Pearl Meyer on CEO Pay Ratios

Pearl Meyer on CEO Pay Ratios

Pearl Meyer on CEO Pay Ratios: Pay Transparency is the New Black

Pearl Meyer on CEO pay ratios. The leading advisor to boards and senior management released its 2018 Looking Ahead to Executive Pay Practices survey but long before that, in May 2015, one of their principals declared Pay Transparency is the New Black. I guess that means pay transparency will be the next thing in corporate governance fashion. Or maybe like the TV series Orange is the New Black, we will have a lot of laughs along as CEO pay ratios are disclosed but we have a sinking sense this will not end well.
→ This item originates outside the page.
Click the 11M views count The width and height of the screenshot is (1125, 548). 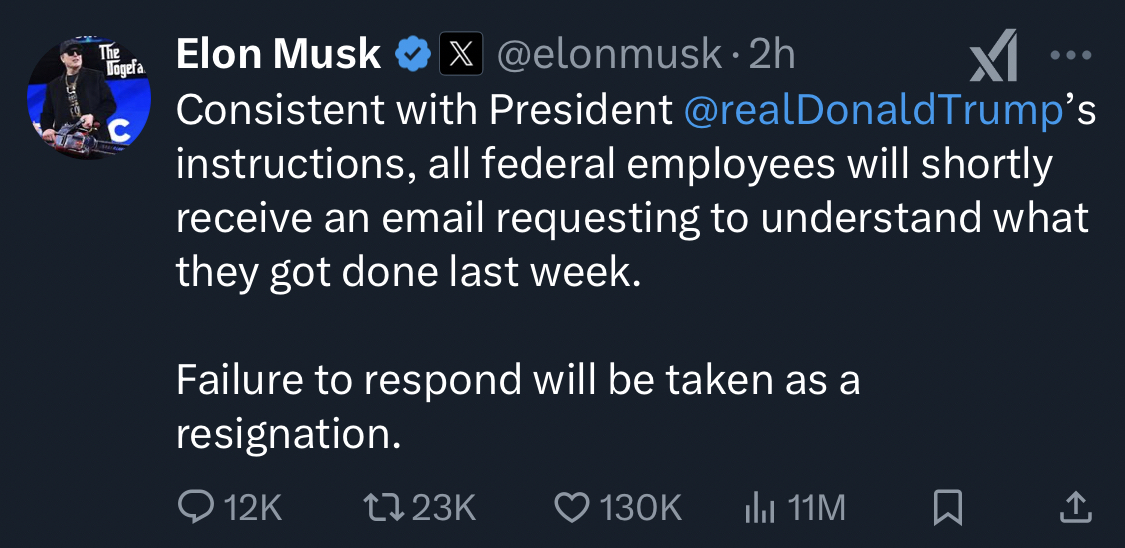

Back in 2015 50% of employees thought they were not paid fairly. Pay Transparency is the New Black concludes, “without a baseline education across the workforce about how salaries, merit increases and incentives are determined… there is a real risk of heightened employee disengagement and erosion of trust in the employer,” once CEO pay ratios are disclosed. Better disclosure on base salaries, incentive plans and governance might calm employees. An underlying message is that Peal Meyer can help. Will better disclosure help settle the potential mob? The CEO Pay Machine: How it Trashes America and How to Stop it certainly makes CEO pay setting more transparent. However, I doubt companies will be passing that book out to placate employees.

Pearl Meyer on CEO Pay Ratios: Looking Ahead to Executive Pay Practices in 2018

The annual Looking Ahead to Executive Pay Practices survey is published by Pearl Meyer each fall with detailed information on how companies plan to adjust the base and incentive pay levels for their C-suite in the coming year, along with additional data on current trends and topics in executive compensation. An executive summary is publicly available and the full survey results are available for purchase.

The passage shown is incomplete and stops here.